The Portable EnGineered Analytic Sensor with aUtomated Sampling (PEGASUS) is a device that can rapidly detect specific pathogens, biological threats or toxins, resulting in an improved course of treatment and, subsequently, improved health — both human and environmental — outcomes. Because the device can distinguish bacterial from viral signatures, it also reduces the prescribing of broad spectrum antibiotics, thereby reducing the incidence of antibiotic resistance.
The mini waveguide-based optical biosensor developed at Los Alamos detects analytes on a planar optical waveguide surface in a tiny (~200 nm) field. To create the sensing field, a laser was paired at a critical angle of incidence into the planar waveguide, and total internal reflection of light occurred between the layers of the waveguide as a result of their various refractive indices. Consequently, an evanescent field radiated off the surface of the waveguide, where fluorescent molecules were detected.
"Detection occurs in two major steps," said researcher Kiersten Lenz. "First, the sample is processed in a microfluidic device, which requires only a small sample volume. Next, the processed sample is loaded onto the miniaturized sensor, where detection occurs.
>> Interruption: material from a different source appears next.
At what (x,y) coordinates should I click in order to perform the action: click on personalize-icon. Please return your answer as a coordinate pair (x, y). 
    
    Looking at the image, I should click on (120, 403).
The microfluidic device and sensor can be packaged up into a rugged briefcase that can be brought anywhere in the world, allowing for greater access to this sensing tool."
The research team envisions a number of applications for the PEGASUS device including the detection of bacterial infections in humans and animals, outbreaks in the food supply, the identification of white powders, the detection of specific viruses in humans, animals, food and water, and the identification of possible biothreat agents, among other uses.